During a recent stage performance South Korean rapper, producer, and songwriter, Suga, from the K-pop boy band BTS mentioned how fans helped him stay happy.

Suga is currently on a world tour promoting his latest album D-Day.

The 30-year-old singer, who has previously spoken about his mental health battles with depression, said that seeing his fans in the audience motivated him.

“When I was on stage, I saw everyone’s faces, and they made me very happy. It made me realise that’s the reason I’m alive,” Suga said.

In May 2016, Suga opened up about how he talks about his depression and struggles in his lyrics, in a Rolling Stone digital cover story.

The cover story highlighted how Suga’s confessional lyricism comes from a deep and, at times, dark place. When he released his debut mixtape Agust D (another stage name he uses when he produces music away from BTS) in 2016, Suga veered off the spotlight, temporarily detaching himself from his K-pop idol status, and addressed the grim reality of his depression. He also sought out psychiatric treatment for it, according to the report.

But, BTS fans (called Army) stuck with him through his journey and encouraged him to return.

“I’m comfortable now and feeling good, but those sort of negative emotions come and go. So it’s almost like cold weather. It may come back in a cycle over a year, a year and a half,” he said.

“But when I hear people say that when they listen to my music and feel comfort and are consoled by those lyrics that express these emotions that makes me feel very good. It’s very encouraging. I think, for anybody, these emotions are not something that needs to be hidden. They need to be discussed and expressed. Whatever emotions that I may be feeling, I’m always ready to express them now, as I was before.

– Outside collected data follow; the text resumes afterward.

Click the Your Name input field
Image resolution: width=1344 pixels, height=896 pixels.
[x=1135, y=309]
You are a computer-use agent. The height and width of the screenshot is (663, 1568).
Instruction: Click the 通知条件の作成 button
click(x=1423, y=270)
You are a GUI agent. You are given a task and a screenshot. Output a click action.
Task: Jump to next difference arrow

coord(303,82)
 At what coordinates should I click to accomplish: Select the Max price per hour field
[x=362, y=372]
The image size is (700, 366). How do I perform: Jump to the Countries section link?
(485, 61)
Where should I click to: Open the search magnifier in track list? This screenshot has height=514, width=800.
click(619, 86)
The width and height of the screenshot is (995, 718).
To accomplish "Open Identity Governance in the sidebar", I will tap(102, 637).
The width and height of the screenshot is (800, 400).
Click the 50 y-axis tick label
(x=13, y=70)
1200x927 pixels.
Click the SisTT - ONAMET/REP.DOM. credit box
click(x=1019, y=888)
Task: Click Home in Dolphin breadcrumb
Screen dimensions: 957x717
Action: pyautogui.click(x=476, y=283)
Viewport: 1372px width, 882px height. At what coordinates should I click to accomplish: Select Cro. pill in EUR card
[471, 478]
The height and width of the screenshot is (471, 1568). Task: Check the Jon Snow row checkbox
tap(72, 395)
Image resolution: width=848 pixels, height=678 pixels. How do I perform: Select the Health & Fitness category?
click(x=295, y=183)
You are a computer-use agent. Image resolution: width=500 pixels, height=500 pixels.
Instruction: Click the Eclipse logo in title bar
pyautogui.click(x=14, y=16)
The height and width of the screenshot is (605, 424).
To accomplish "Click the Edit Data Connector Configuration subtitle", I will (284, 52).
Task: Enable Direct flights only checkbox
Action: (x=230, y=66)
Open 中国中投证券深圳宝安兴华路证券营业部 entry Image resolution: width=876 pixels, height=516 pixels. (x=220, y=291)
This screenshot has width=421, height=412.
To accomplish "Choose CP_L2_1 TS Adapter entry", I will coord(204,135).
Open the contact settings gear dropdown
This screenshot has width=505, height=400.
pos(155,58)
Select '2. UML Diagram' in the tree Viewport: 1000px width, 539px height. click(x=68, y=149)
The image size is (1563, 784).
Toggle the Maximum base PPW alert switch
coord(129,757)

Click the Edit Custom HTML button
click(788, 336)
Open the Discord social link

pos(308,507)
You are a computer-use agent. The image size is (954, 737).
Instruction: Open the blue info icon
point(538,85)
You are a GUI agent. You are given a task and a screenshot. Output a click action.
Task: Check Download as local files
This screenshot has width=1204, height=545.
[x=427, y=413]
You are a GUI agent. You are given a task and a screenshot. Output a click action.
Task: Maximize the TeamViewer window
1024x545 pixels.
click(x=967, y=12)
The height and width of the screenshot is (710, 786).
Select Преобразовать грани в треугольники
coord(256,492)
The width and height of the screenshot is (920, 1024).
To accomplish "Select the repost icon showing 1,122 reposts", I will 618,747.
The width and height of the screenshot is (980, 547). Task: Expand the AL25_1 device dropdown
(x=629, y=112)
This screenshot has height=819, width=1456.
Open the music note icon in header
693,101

“My parents didn’t understand rap. They are a generation apart from me, and they never listened to rap; it wasn’t part of the music that they listened to. So it’s only natural they were against what I was doing,” Suga explained to Rolling Stone.

“And, of course, being a musician is a very unstable profession as well. So I can understand perfectly why my parents were against what I was doing. But, I think that motivated me or helped me work harder because there was something that I now had to prove. I had to show my parents it was possible. So it drove and motivated me to work even harder.”

BTS fans took to social media to say that they will always stand by the singer.

Instagrammer @leolet posted: "Yoongi, remember that your Armys will forever be by your side. Stay strong."

Others mentioned how they could relate to Suga's music.

Twitter user @Michele57810197 posted: "I’m 59 and have a son Suga’s age. My son has anxiety and depression too, but, writes beautiful poems & teaches high school history. As a teen in the 80s, I loved all music. BTS brings me back to that deep love of music again."